### Work instructions
Where the records below show a line containing "four (205, 1833)", start copying; end with the line containing "friendship (311, 930)", and copy it too.

**** Input

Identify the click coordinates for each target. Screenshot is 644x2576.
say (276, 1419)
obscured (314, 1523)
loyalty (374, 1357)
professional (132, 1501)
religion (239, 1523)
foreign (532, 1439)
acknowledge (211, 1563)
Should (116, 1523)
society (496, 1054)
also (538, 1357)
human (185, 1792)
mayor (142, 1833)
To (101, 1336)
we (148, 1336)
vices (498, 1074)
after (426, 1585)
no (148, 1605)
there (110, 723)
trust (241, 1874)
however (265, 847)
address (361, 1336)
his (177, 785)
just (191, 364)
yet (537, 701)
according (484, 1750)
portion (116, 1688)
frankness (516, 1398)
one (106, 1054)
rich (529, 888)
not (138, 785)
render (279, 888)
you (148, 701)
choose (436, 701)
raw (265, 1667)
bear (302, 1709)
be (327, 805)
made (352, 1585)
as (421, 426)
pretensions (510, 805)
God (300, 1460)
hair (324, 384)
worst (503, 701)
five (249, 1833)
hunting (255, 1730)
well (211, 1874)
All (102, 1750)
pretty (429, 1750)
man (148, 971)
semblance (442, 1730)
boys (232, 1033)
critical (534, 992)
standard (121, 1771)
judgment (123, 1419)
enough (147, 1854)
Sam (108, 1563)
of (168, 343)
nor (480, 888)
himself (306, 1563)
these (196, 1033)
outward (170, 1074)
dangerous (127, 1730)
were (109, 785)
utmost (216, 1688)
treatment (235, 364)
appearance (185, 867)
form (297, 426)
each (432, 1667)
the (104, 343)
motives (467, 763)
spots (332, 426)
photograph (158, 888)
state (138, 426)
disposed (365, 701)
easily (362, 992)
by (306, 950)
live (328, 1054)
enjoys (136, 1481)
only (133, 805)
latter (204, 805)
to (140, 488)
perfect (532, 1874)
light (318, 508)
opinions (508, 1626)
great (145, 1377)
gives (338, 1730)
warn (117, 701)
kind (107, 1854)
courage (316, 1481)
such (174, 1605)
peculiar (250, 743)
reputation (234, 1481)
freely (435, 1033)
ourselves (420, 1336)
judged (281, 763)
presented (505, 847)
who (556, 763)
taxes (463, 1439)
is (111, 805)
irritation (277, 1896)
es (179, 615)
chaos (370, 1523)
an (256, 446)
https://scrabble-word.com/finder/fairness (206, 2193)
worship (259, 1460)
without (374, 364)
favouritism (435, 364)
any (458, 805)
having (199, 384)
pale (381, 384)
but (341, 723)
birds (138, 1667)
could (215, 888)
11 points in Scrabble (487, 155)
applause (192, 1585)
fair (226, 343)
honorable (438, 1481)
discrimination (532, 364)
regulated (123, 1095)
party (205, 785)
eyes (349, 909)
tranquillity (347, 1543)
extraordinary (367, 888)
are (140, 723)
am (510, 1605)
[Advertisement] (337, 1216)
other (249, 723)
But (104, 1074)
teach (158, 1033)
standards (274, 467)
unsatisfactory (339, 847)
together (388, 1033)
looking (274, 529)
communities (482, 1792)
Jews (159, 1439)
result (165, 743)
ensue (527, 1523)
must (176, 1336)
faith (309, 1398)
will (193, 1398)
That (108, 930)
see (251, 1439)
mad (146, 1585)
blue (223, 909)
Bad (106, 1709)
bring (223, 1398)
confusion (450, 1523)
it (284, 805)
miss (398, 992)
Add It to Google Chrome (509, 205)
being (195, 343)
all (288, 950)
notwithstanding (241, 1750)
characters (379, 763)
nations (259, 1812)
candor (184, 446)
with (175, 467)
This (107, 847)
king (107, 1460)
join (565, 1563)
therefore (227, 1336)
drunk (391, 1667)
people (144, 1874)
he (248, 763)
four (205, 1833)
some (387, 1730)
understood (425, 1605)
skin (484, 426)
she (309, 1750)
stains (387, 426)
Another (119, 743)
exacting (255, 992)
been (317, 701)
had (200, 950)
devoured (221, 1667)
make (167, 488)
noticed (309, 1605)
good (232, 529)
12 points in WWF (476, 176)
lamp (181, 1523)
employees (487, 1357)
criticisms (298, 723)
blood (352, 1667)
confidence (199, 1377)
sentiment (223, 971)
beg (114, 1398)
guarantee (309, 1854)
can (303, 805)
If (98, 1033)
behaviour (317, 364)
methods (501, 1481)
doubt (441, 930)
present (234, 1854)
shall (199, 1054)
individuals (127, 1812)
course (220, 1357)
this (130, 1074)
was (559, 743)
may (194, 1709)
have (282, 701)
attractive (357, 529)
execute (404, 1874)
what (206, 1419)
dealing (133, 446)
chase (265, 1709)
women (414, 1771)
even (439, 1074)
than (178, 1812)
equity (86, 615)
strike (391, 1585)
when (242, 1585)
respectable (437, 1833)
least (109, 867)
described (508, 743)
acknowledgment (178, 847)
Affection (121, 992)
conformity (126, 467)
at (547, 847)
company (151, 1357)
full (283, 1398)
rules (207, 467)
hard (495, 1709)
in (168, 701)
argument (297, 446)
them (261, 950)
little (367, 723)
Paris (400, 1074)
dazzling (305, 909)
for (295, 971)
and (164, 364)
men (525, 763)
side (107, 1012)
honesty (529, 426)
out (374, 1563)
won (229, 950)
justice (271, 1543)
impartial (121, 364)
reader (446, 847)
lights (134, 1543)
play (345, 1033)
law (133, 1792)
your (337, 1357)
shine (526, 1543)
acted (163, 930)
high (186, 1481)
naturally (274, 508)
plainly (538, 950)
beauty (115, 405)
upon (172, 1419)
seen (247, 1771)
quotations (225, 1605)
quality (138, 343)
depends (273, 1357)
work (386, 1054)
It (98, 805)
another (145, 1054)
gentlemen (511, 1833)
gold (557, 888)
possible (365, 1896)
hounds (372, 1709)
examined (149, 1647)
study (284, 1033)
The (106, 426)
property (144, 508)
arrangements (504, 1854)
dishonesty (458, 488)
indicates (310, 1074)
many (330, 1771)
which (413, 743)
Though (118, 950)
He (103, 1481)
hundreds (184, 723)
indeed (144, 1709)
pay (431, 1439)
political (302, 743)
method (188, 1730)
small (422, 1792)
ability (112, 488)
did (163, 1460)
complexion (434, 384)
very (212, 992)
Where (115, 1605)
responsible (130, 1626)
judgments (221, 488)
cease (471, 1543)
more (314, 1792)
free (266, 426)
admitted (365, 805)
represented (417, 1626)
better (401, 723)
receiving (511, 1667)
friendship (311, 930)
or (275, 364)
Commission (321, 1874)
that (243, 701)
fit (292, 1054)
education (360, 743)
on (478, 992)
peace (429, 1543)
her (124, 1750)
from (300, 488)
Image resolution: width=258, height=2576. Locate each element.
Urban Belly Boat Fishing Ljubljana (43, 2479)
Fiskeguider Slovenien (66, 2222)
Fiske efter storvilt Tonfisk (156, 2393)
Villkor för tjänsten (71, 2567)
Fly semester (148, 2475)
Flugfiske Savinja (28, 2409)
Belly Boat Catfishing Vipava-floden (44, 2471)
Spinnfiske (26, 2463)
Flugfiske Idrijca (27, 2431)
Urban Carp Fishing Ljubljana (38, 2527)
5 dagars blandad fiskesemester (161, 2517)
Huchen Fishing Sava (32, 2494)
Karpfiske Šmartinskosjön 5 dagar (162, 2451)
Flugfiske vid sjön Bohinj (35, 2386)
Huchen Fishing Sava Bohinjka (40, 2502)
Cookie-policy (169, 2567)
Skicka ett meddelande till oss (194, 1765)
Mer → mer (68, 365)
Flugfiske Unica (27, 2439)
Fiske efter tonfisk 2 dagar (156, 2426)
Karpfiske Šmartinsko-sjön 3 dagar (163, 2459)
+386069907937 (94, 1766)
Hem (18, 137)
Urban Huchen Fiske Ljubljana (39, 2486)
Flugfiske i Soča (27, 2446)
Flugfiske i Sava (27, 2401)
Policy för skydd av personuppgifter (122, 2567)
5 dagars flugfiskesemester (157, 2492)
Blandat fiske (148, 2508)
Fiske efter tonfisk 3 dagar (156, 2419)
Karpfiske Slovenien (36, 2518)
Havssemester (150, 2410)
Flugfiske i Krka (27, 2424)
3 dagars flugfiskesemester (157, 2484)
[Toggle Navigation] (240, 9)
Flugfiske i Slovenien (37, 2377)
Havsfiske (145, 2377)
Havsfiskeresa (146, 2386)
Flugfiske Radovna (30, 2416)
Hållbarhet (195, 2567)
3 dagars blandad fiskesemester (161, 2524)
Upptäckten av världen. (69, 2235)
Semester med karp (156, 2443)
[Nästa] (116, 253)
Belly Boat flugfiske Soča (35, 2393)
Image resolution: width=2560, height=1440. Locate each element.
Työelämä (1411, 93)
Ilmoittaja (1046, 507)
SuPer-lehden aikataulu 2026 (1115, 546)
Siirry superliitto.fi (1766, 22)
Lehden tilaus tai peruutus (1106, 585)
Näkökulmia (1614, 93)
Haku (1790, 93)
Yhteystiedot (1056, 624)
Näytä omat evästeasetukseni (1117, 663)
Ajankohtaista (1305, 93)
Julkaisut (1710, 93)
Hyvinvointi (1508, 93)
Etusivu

********

### Result of this exercise
four (205, 1833)
some (387, 1730)
understood (425, 1605)
skin (484, 426)
she (309, 1750)
stains (387, 426)
Another (119, 743)
exacting (255, 992)
been (317, 701)
had (200, 950)
devoured (221, 1667)
make (167, 488)
noticed (309, 1605)
good (232, 529)
12 points in WWF (476, 176)
lamp (181, 1523)
employees (487, 1357)
criticisms (298, 723)
blood (352, 1667)
confidence (199, 1377)
sentiment (223, 971)
beg (114, 1398)
guarantee (309, 1854)
can (303, 805)
If (98, 1033)
behaviour (317, 364)
methods (501, 1481)
doubt (441, 930)
present (234, 1854)
shall (199, 1054)
individuals (127, 1812)
course (220, 1357)
this (130, 1074)
was (559, 743)
may (194, 1709)
have (282, 701)
attractive (357, 529)
execute (404, 1874)
what (206, 1419)
dealing (133, 446)
chase (265, 1709)
women (414, 1771)
even (439, 1074)
than (178, 1812)
equity (86, 615)
strike (391, 1585)
when (242, 1585)
respectable (437, 1833)
least (109, 867)
described (508, 743)
acknowledgment (178, 847)
Affection (121, 992)
conformity (126, 467)
at (547, 847)
company (151, 1357)
full (283, 1398)
rules (207, 467)
hard (495, 1709)
in (168, 701)
argument (297, 446)
them (261, 950)
little (367, 723)
Paris (400, 1074)
dazzling (305, 909)
for (295, 971)
and (164, 364)
men (525, 763)
side (107, 1012)
honesty (529, 426)
out (374, 1563)
won (229, 950)
justice (271, 1543)
impartial (121, 364)
reader (446, 847)
lights (134, 1543)
play (345, 1033)
law (133, 1792)
your (337, 1357)
shine (526, 1543)
acted (163, 930)
high (186, 1481)
naturally (274, 508)
plainly (538, 950)
beauty (115, 405)
upon (172, 1419)
seen (247, 1771)
quotations (225, 1605)
quality (138, 343)
depends (273, 1357)
work (386, 1054)
It (98, 805)
another (145, 1054)
gentlemen (511, 1833)
gold (557, 888)
possible (365, 1896)
hounds (372, 1709)
examined (149, 1647)
study (284, 1033)
The (106, 426)
property (144, 508)
arrangements (504, 1854)
dishonesty (458, 488)
indicates (310, 1074)
many (330, 1771)
which (413, 743)
Though (118, 950)
He (103, 1481)
hundreds (184, 723)
indeed (144, 1709)
pay (431, 1439)
political (302, 743)
method (188, 1730)
small (422, 1792)
ability (112, 488)
did (163, 1460)
complexion (434, 384)
very (212, 992)
Where (115, 1605)
responsible (130, 1626)
judgments (221, 488)
cease (471, 1543)
more (314, 1792)
free (266, 426)
admitted (365, 805)
represented (417, 1626)
better (401, 723)
receiving (511, 1667)
friendship (311, 930)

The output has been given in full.